_Data to process_

- - -

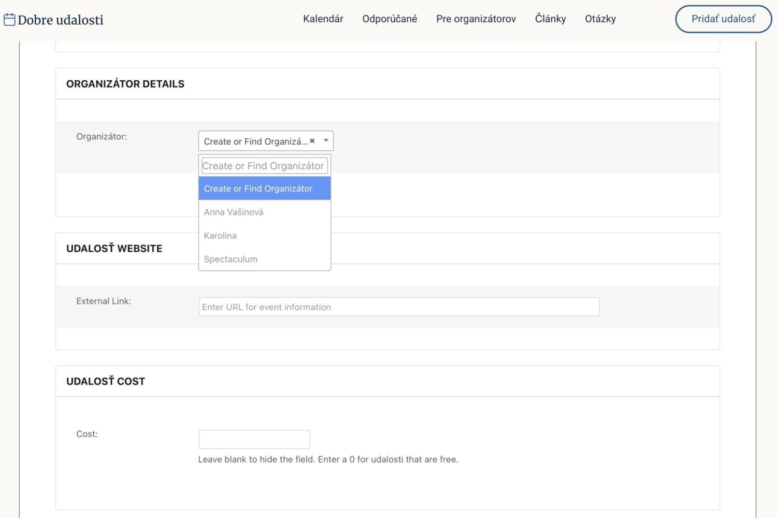Click the Dobre udalosti site title
Image resolution: width=777 pixels, height=518 pixels.
coord(61,20)
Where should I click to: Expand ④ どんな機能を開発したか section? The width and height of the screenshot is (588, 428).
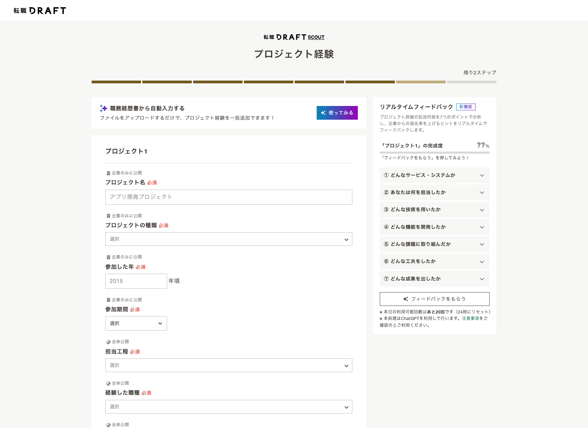[434, 227]

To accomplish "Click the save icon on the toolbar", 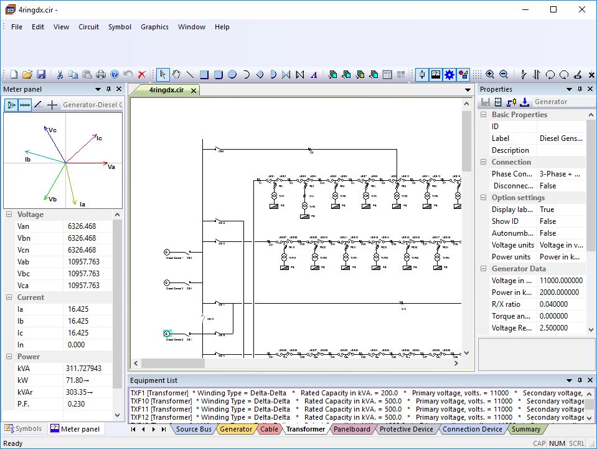I will 42,74.
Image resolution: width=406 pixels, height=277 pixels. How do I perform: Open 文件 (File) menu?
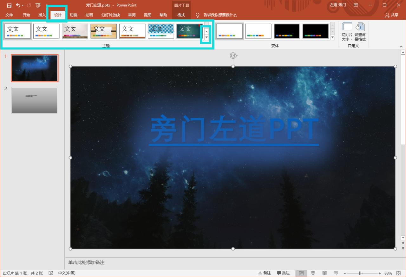point(9,15)
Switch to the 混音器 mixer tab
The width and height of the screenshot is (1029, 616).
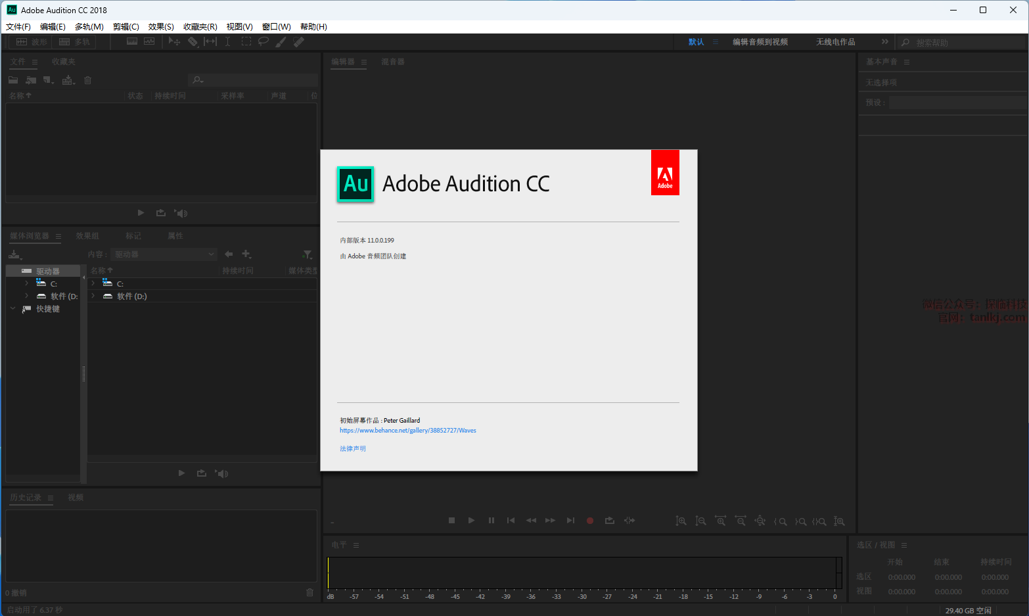pyautogui.click(x=393, y=62)
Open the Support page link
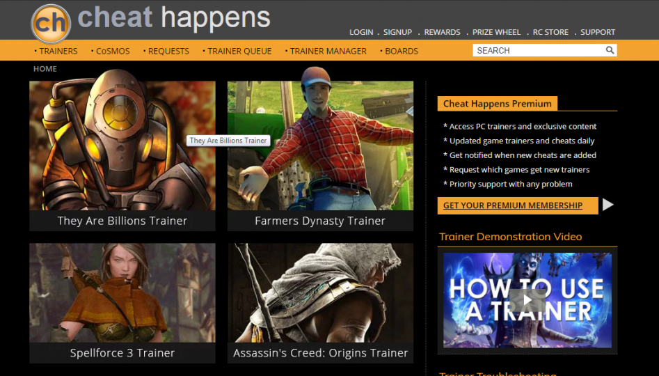The width and height of the screenshot is (659, 376). pos(598,32)
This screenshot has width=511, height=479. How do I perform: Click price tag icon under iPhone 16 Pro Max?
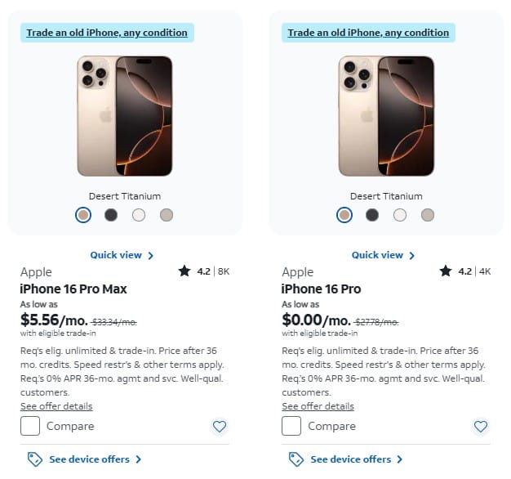coord(35,459)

- - -

_Directions_
Needed here is only the span from the line with "Switch to the 混音器 mixer tab" through the last line of the entries, copied exactly with both ends and without pictures.

_Your response_
Switch to the 混音器 mixer tab
The width and height of the screenshot is (1029, 616).
pyautogui.click(x=393, y=62)
Open the Support page link
The width and height of the screenshot is (659, 376). pos(598,32)
This screenshot has width=511, height=479. How do I perform: Click price tag icon under iPhone 16 Pro Max?
coord(35,459)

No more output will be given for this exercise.